Scientific research now supports the use of proven therapies to prevent osteoporotic fractures based on the individual's probability of fracture as opposed to their bone density score alone.

This new concept has been validated to ensure its accuracy and reproducibility by a WHO working group (established in 1998) in collaboration with IOF and the (US) National Osteoporosis Foundation. The  easy-to-use fracture risk assessment tool for family physicians to use with patients of both sexes, all ages, ethnic groups and in all countries is called the FRAXTM - WHO Fracture Risk Assessment Tool.

 

Below is an overview of the concept behind the WHO approach to fracture risk assessment .

 

Background and overview

 

For many years bone mineral density measurements have provided the standard method of assessing the risk of fracture, based on the WHO classification of osteoporosis as a bone mineral density 2.5 standard deviations or more below the BMD of a young individual (T-score²-2.5). However, this approach captures only a small proportion of those individuals who will suffer a fracture and hence if treatment is targeted only at such individuals, the global impact of intervention will not be as efficient.

Hip fracture risk is five times higher at age 80 than at age 50, although both individuals may have the same BMD values

Assessment of fracture risk can be improved by the use of clinical risk factors which act independently of bone mineral density to increase the risk of fracture, and this forms the basis of the WHO approach. The aims are to optimize sensitivity (i.e. detection rate) of fracture risk prediction using a case finding strategy in men and women that can be widely implemented in primary care.

 

To achieve this, the predictive value of clinical risk factors has been studied in a number of large, prospectively studied population-based cohorts with a broad geographical representation. In total, 59,232 men and women have been studied to provide information over nearly 250,000 ‘person years’.

 

Easily identifiable risk factors shown to improve the prediction of fracture risk include the following:

  • age
  • previous fracture
  • family history of hip fracture
  • glucocorticoid (steroid) use
  • current smoking
  • alcohol use >2 units/day
  • rheumatoid arthritis

Individually the presence of these risk factors were shown to increase the risk of hip fracture at least 1.5 to 2-fold after adjustment for bone mineral density.

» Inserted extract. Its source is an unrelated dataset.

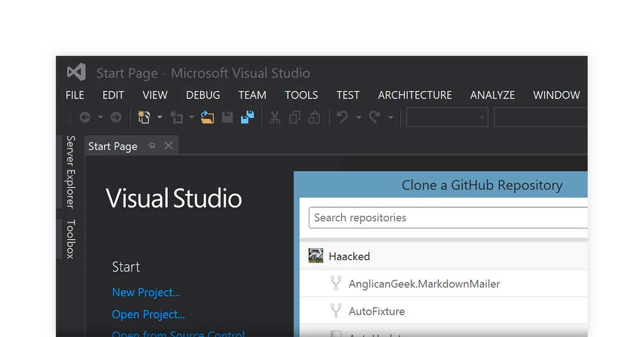This screenshot has width=644, height=337.
Task: Click the Paste clipboard icon
Action: click(314, 118)
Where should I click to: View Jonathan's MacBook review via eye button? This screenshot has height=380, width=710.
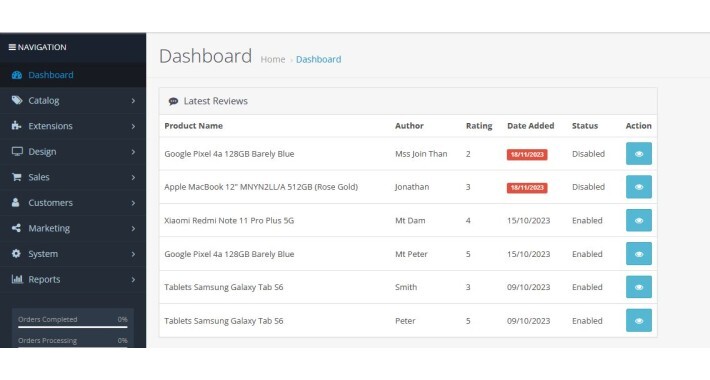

Awareness of which risk factors are manageable within a bone healthy lifestyle is important, such as smoking cigarettes and alcohol use, versus those that are out of one's control. Many studies indicate that low intake of calcium is a risk factor for hip fracture, and while quantifying calcium intake in general practice is difficult, all osteoporosis guidelines include recommendations for both calcium and vitamin D intake or supplementation. And of course high-impact exercise is a positive contributor to bone mineral density.

Some of these risk factors vary in importance according to age. For example, risk factors for falling - such as visual impairment, reduced mobility and treatment with sedatives - are more strongly predictive of fracture in the elderly than in younger individuals.

 

Glucocorticoid use is an important cause of osteoporosis and fractures. Bone loss is believed to be most rapid in the first few months of treatment, with the most significant loss at the spine (vertebra). However, the risk of hip fracture in this population is higher in younger ages.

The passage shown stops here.